Under the Distribution Agreement, Raymond James may sell the Shares in sales deemed to be at-the-market equity offerings as defined in Rule 415 promulgated under the Securities Act, including sales made directly on or through the Nasdaq Global Market. If agreed to in a transaction notice, the Company may also sell common stock to Raymond James as principal, at a purchase price agreed upon by Raymond James and the Company. The offer and sale of the Shares pursuant to the Distribution Agreement will terminate upon the earlier of (a) the sale of all of the Shares subject to the Distribution Agreement or (b) the termination of the Distribution Agreement by Raymond James or the Company pursuant to the terms thereof.
The Company will pay Raymond James a commission of 3.0% of the aggregate gross proceeds from any Shares sold by Raymond James and the Company has agreed to provide Raymond James with customary indemnification and contribution rights, including for liabilities under the Securities Act. The Company also will reimburse Raymond James for certain specified expenses in connection with entering into the Distribution Agreement. The Distribution Agreement contains customary representations and warranties and conditions to the placements of the Shares pursuant thereto.
The foregoing description of the Distribution Agreement does not purport to be complete and is qualified in its entirety by reference to the full text of the Distribution Agreement. A copy of the Distribution Agreement is filed with this Current Report on Form 8-K as Exhibit 1.1 and is incorporated herein by reference.
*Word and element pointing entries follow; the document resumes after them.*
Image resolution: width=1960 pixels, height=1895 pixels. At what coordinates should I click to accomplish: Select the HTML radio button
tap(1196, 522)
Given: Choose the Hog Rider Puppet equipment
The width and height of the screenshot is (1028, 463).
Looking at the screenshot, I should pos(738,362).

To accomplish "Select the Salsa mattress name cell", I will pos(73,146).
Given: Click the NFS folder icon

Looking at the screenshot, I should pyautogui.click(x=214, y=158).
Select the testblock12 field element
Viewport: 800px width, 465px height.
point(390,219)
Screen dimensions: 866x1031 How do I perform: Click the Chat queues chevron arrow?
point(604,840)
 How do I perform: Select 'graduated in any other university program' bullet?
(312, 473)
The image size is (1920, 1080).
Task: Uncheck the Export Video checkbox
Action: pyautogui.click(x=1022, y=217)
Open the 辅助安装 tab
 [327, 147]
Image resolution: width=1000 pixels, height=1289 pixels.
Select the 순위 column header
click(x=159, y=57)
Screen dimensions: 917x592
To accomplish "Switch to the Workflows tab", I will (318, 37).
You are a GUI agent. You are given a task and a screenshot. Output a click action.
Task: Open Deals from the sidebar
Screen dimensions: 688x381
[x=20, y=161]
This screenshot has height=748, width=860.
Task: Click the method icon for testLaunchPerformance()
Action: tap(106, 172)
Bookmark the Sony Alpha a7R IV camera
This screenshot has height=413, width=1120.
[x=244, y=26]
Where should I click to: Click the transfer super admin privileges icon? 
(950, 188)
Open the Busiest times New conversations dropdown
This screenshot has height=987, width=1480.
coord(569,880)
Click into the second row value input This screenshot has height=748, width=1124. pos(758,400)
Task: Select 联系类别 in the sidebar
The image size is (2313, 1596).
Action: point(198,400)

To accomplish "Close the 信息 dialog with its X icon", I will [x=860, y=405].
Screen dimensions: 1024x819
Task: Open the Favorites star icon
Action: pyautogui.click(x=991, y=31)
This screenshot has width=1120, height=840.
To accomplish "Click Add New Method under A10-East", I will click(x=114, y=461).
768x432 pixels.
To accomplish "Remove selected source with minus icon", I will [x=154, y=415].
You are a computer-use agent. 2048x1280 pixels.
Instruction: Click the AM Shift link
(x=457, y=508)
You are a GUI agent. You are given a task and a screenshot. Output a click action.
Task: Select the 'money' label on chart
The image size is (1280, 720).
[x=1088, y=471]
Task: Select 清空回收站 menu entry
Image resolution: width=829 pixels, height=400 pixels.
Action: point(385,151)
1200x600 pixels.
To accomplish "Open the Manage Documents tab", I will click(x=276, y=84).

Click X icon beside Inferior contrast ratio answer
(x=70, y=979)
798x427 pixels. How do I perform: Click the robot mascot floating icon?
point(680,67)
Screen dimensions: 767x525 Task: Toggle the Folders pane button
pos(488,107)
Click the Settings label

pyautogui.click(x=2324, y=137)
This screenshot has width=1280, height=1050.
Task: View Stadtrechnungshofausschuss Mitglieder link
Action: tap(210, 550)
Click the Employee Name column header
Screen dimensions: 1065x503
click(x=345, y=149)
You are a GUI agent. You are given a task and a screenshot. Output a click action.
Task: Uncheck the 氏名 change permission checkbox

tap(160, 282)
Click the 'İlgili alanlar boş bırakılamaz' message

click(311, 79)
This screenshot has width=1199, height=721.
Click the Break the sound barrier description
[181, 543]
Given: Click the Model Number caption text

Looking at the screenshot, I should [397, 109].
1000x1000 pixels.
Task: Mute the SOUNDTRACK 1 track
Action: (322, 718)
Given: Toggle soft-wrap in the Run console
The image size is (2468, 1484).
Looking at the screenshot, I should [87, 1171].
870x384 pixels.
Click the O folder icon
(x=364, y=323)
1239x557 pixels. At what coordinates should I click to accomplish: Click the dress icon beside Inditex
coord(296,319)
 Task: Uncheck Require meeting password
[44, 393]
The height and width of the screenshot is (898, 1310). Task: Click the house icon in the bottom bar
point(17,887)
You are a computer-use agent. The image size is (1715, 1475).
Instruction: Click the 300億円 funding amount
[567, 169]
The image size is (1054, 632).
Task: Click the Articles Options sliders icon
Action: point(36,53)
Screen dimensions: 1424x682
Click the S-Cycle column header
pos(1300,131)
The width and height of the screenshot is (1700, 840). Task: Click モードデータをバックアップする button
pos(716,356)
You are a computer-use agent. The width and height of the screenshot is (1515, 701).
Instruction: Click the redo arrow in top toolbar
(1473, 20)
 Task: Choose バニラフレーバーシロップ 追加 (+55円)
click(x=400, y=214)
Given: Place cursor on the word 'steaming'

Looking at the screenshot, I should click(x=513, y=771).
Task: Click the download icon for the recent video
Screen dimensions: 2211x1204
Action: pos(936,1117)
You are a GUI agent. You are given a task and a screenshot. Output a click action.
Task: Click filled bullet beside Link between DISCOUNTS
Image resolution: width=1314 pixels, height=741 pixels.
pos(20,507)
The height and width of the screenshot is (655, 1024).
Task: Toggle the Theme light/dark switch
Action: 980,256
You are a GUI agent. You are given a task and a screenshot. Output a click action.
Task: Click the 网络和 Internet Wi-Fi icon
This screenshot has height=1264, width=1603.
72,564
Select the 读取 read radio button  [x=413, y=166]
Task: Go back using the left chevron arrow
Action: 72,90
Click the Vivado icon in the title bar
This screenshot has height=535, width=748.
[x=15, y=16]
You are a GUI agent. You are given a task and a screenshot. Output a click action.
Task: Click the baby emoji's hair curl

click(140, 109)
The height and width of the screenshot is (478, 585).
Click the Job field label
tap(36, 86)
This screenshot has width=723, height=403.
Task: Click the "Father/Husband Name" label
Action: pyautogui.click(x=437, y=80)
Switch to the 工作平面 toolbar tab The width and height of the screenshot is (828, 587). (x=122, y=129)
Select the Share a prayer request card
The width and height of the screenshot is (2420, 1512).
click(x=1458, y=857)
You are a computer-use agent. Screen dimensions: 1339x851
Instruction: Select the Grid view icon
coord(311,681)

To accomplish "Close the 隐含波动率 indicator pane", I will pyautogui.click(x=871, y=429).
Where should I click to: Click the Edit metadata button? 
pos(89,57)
A copy of the opinion of Morgan, Lewis & Bockius LLP, relating to the validity of the Shares to be issued pursuant to the Distribution Agreement, is filed with this Current Report on Form 8-K report as Exhibit 5.1.
This Current Report on Form 8-K shall not constitute an offer to sell or the solicitation of an offer to buy the Shares, nor shall there be any offer, solicitation, or sale of the Companys Common Stock in any state in which such offer, solicitation or sale would be unlawful prior to registration or qualification under the securities laws of any such state.